Transcribe the records word for word, from the line containing "You are a computer-use agent." through the end of the records, and leave the pictures out of your answer.

> _Exercise data_
◇ ◇ ◇ ◇

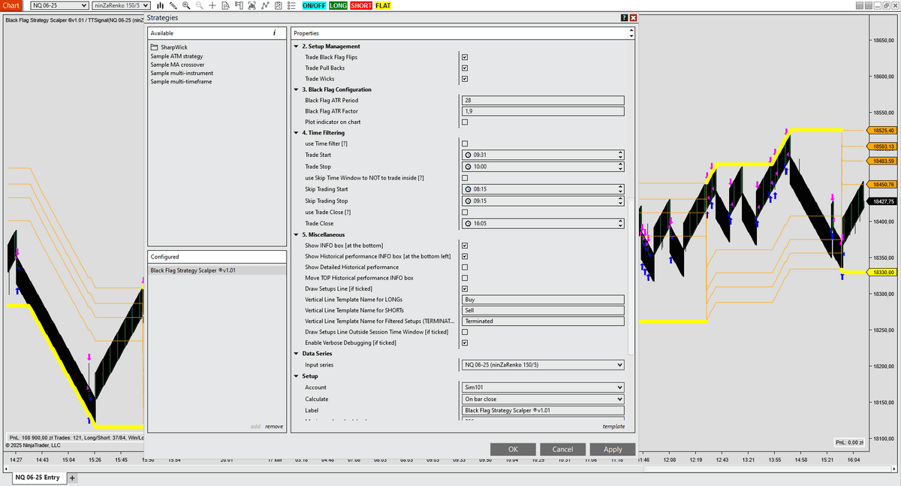This screenshot has width=901, height=486.
Task: Open the Input series dropdown
Action: click(x=541, y=365)
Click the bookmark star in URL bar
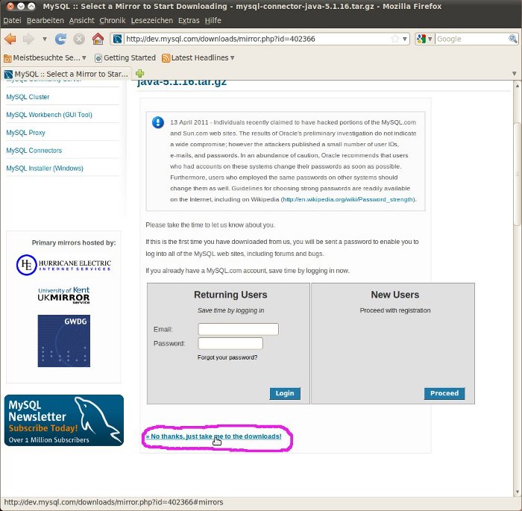 pos(395,39)
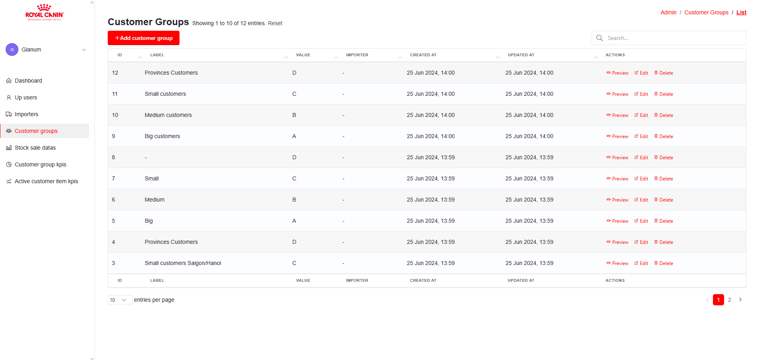Click the Reset link beside entries count
The height and width of the screenshot is (360, 758).
(275, 23)
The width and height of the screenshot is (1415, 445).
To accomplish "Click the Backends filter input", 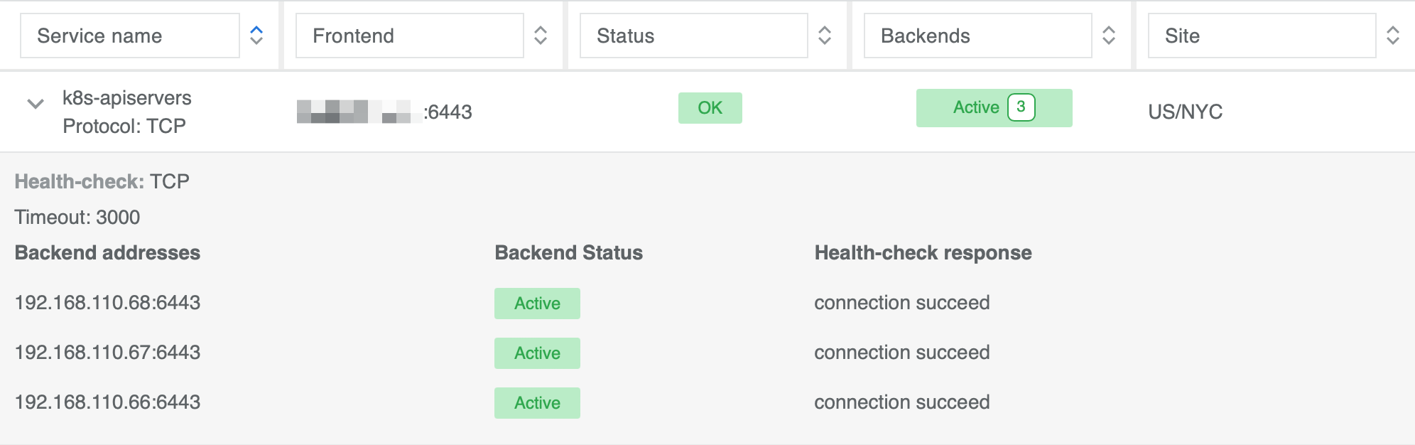I will pos(978,36).
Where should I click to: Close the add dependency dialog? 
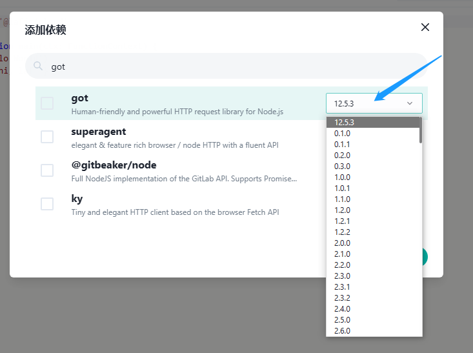(425, 27)
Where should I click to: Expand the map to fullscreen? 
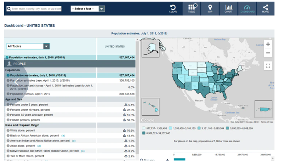(268, 66)
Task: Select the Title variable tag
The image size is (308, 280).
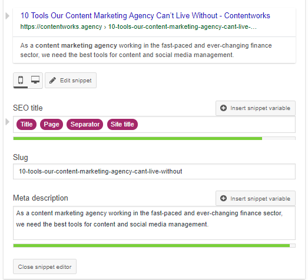Action: tap(27, 124)
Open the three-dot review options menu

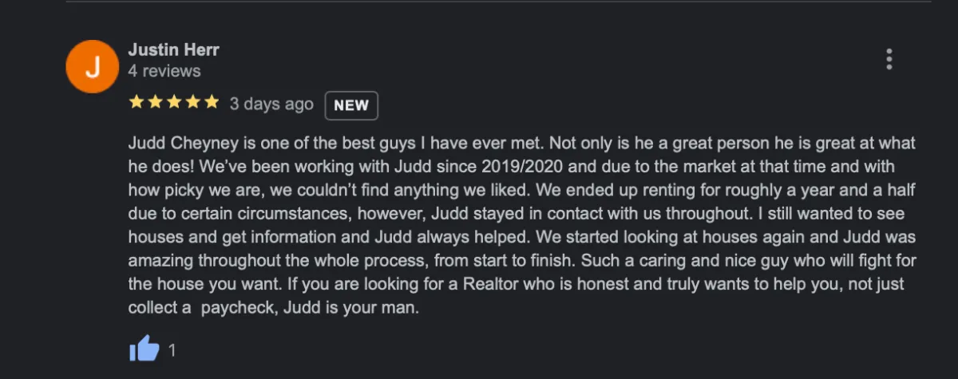tap(889, 59)
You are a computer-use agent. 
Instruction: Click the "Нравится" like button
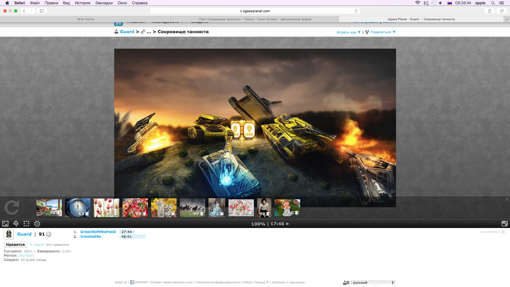point(15,244)
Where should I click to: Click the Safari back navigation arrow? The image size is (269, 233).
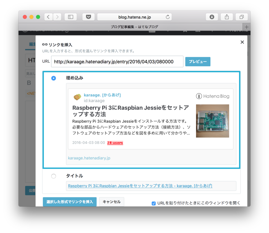click(x=48, y=17)
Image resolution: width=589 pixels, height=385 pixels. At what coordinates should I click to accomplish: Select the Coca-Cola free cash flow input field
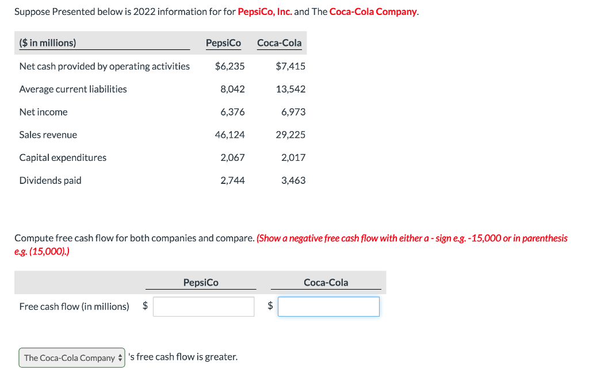(x=328, y=306)
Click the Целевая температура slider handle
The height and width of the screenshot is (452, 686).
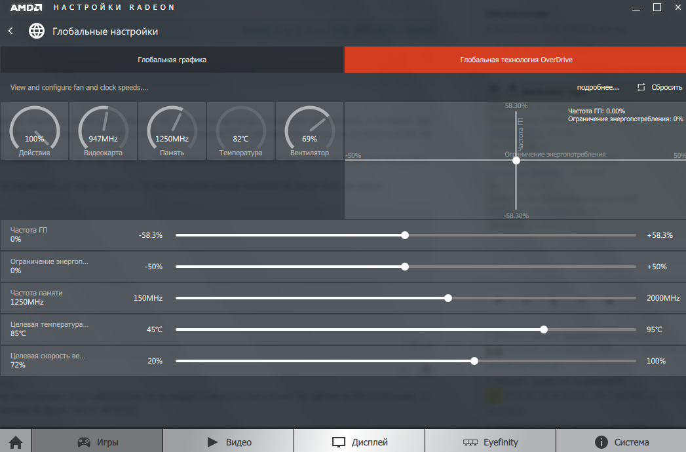click(544, 330)
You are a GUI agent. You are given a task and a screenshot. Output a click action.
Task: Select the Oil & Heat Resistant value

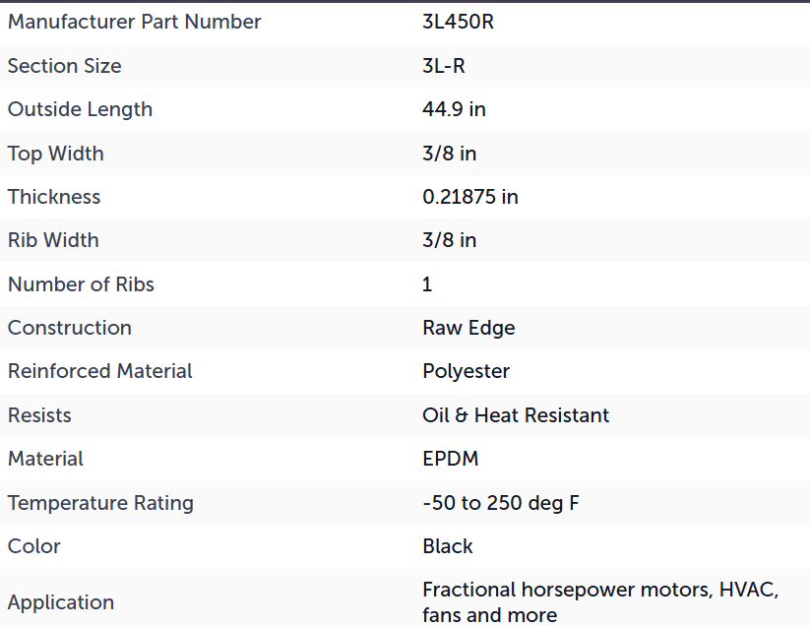point(516,415)
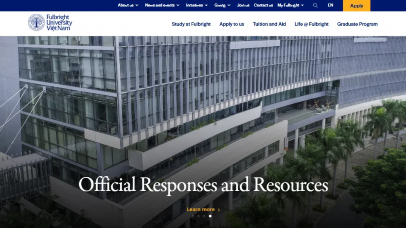Select the first carousel dot
406x228 pixels.
pos(193,216)
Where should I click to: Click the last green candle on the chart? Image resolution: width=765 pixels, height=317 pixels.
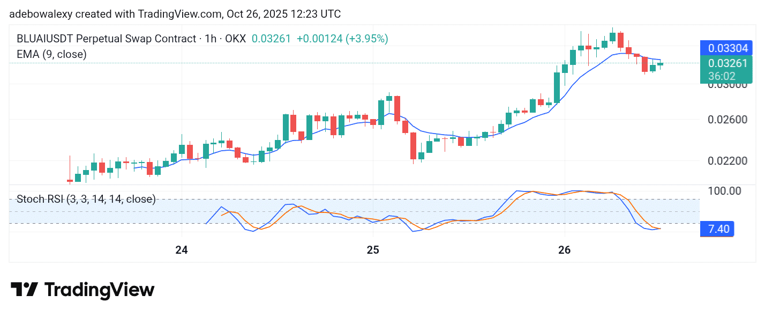660,64
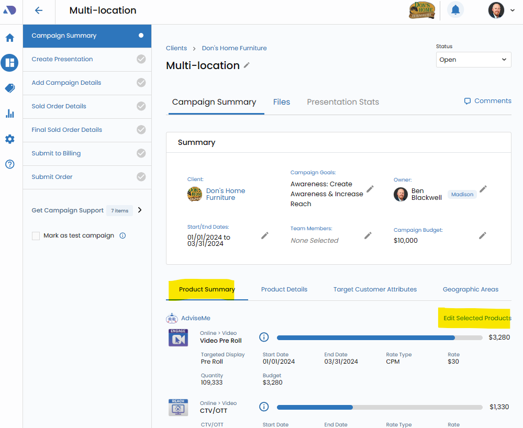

◇ ◇ ◇ ◇

> _Full response_
You are a computer-use agent. 
Instruction: Click the "Нравится" like button
point(15,244)
Where should I click to: Click the Safari back navigation arrow? The image size is (269, 233).
click(x=48, y=17)
Image resolution: width=589 pixels, height=385 pixels. At what coordinates should I click to accomplish: Select the Coca-Cola free cash flow input field
(x=328, y=306)
Click the Целевая температура slider handle
The height and width of the screenshot is (452, 686).
click(544, 330)
You are a GUI agent. You are given a task and a screenshot. Output a click action.
Task: Select the Oil & Heat Resistant value

point(516,415)
Select the first carousel dot
406x228 pixels.
pos(193,216)
Where should I click to: Click the last green candle on the chart? Image resolution: width=765 pixels, height=317 pixels.
660,64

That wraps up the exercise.